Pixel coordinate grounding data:
━━━

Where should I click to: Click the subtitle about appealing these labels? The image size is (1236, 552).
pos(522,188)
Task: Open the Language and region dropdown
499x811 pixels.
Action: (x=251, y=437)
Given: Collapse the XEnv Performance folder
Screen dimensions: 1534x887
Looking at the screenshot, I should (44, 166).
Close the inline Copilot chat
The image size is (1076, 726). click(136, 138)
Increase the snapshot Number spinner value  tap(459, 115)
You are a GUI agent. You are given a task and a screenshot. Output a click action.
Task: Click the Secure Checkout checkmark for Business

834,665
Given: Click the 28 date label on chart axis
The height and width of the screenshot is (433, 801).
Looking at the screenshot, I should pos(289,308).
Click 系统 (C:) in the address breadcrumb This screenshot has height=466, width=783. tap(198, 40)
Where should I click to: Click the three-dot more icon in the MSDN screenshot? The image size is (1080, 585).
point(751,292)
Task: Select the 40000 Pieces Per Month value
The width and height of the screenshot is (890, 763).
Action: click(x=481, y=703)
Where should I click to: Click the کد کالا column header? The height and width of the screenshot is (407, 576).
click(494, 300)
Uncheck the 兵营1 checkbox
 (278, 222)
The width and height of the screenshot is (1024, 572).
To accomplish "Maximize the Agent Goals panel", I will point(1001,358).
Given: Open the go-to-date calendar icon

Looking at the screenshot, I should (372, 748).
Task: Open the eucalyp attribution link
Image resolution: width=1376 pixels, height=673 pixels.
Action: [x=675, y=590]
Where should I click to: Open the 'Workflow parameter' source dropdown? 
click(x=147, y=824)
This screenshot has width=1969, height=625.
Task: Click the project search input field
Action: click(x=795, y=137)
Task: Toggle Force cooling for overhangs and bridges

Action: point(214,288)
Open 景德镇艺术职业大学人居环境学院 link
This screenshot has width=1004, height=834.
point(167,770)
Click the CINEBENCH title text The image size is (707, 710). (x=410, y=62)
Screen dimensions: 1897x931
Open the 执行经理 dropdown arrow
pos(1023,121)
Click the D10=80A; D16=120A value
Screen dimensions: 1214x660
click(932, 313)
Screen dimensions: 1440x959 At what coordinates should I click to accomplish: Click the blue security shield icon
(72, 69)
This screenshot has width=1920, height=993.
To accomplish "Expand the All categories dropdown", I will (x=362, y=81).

━━━

EXERCISE GOAL -> An exact copy of the line containing "This screenshot has width=1920, height=993." and all lines after it, through the last line of the entries, is the required answer.

ANSWER AREA ->
This screenshot has width=1920, height=993.
To accomplish "Expand the All categories dropdown", I will (x=362, y=81).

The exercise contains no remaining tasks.